As a fan of Sol Lewitt's Conceptual works, I'd like to share a bit about him and his works. Sol LeWitt, born in Hartford, Connecticut in 1928, is considered to be an originator of Conceptual Art. In 1949, LeWitt earned his BFA from Syracuse University, and in 1953 attended what is now known as the School of Visual Arts in NY City. He worked as a graphic designer for an architect, and later worked the night desk at the Museum of Modern Art, NY to gain additional influence to a unique style of art he would soon pioneer.
1968 is the year that LeWitt first started a series of Wall Drawings where he would continue to add to the conceptual series through the beginning of the next century. They began very minimal, composed only of lines drawn with pencil or crayon directly on the wall, according to specific instructions written by the artist. These conceptual wall drawings brought him much popularity as well as criticisms from the art world.

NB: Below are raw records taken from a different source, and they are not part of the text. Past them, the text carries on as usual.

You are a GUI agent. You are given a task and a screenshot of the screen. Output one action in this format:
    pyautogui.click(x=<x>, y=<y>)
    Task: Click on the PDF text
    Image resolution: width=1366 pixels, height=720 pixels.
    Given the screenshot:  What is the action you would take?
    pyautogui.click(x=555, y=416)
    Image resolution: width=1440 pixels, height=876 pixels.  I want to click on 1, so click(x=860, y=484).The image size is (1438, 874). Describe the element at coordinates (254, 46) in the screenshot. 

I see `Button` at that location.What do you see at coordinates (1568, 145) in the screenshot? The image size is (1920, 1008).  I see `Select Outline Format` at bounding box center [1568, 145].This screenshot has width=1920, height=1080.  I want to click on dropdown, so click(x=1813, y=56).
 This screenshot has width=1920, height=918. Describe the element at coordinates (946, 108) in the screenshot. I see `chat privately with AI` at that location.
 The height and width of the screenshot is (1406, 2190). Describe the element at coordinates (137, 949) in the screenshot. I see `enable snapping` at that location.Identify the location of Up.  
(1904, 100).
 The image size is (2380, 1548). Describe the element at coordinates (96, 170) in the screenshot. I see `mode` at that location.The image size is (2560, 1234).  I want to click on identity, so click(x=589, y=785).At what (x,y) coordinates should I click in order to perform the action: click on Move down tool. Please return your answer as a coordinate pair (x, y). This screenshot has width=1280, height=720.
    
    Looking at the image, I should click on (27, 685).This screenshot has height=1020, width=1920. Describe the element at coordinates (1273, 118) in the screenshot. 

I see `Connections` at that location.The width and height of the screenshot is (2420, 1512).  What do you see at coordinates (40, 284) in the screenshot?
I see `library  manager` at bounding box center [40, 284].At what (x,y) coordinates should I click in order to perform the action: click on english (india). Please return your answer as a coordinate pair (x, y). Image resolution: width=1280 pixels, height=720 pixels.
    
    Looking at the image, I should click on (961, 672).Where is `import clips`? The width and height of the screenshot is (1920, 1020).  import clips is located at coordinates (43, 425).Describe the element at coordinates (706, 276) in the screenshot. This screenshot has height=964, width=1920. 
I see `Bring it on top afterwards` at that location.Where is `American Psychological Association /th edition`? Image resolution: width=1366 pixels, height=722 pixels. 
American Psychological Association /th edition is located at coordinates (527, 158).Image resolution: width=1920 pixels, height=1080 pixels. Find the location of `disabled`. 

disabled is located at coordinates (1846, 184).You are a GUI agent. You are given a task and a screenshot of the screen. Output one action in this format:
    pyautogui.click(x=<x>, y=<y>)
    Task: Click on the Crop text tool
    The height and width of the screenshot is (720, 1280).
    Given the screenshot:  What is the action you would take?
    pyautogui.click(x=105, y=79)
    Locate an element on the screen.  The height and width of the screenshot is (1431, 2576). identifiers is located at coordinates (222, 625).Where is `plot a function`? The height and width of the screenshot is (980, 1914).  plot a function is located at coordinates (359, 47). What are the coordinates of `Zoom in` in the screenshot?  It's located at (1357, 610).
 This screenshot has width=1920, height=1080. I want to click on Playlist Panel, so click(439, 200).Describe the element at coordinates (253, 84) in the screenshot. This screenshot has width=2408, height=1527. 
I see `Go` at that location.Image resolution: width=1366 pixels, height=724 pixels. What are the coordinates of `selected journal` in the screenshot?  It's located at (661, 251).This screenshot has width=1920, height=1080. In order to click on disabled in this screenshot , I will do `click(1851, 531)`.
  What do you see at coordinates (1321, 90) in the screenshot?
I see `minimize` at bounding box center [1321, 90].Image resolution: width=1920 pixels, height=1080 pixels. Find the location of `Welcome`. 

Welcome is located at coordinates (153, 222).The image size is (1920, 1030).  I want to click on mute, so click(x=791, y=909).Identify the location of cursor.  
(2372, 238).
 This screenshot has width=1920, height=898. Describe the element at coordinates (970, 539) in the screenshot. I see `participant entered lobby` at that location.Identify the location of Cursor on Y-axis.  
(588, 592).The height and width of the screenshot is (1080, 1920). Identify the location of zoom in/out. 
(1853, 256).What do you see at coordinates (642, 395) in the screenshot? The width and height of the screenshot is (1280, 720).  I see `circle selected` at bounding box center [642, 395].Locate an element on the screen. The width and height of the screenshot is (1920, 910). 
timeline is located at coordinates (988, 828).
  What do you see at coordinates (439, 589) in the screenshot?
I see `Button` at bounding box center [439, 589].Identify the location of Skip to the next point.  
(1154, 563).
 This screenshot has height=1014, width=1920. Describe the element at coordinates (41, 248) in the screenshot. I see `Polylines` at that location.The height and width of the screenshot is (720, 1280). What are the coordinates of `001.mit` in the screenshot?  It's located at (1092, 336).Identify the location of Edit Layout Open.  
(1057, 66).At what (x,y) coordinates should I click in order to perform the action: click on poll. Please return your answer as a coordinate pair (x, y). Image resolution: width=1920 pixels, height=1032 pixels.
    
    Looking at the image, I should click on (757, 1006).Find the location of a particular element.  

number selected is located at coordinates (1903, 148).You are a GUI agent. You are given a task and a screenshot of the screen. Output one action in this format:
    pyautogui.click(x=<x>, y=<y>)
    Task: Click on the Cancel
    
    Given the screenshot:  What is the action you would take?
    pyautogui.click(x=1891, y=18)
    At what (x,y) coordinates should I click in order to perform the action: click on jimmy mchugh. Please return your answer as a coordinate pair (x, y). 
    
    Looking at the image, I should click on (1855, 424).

Lewitt mastered a wide array of different media to create his artworks. To its simplest form of Wall Drawings: pencil directly on the wall, sculptures composed of wood in his series of Incomplete Open Cubes, to cinder blocks while he was in Italy, and later fiberglass, acrylics and even furniture, LeWitt was able to represent lines, and geometric shapes and patterns in a very distinct, unique, minimalistic style that only he could conceptualize. The change in his works and his choice in media and form shows his ability to progress through four decades of appreciation, criticism, and advancement in technologies to become a distinguished name in the art community.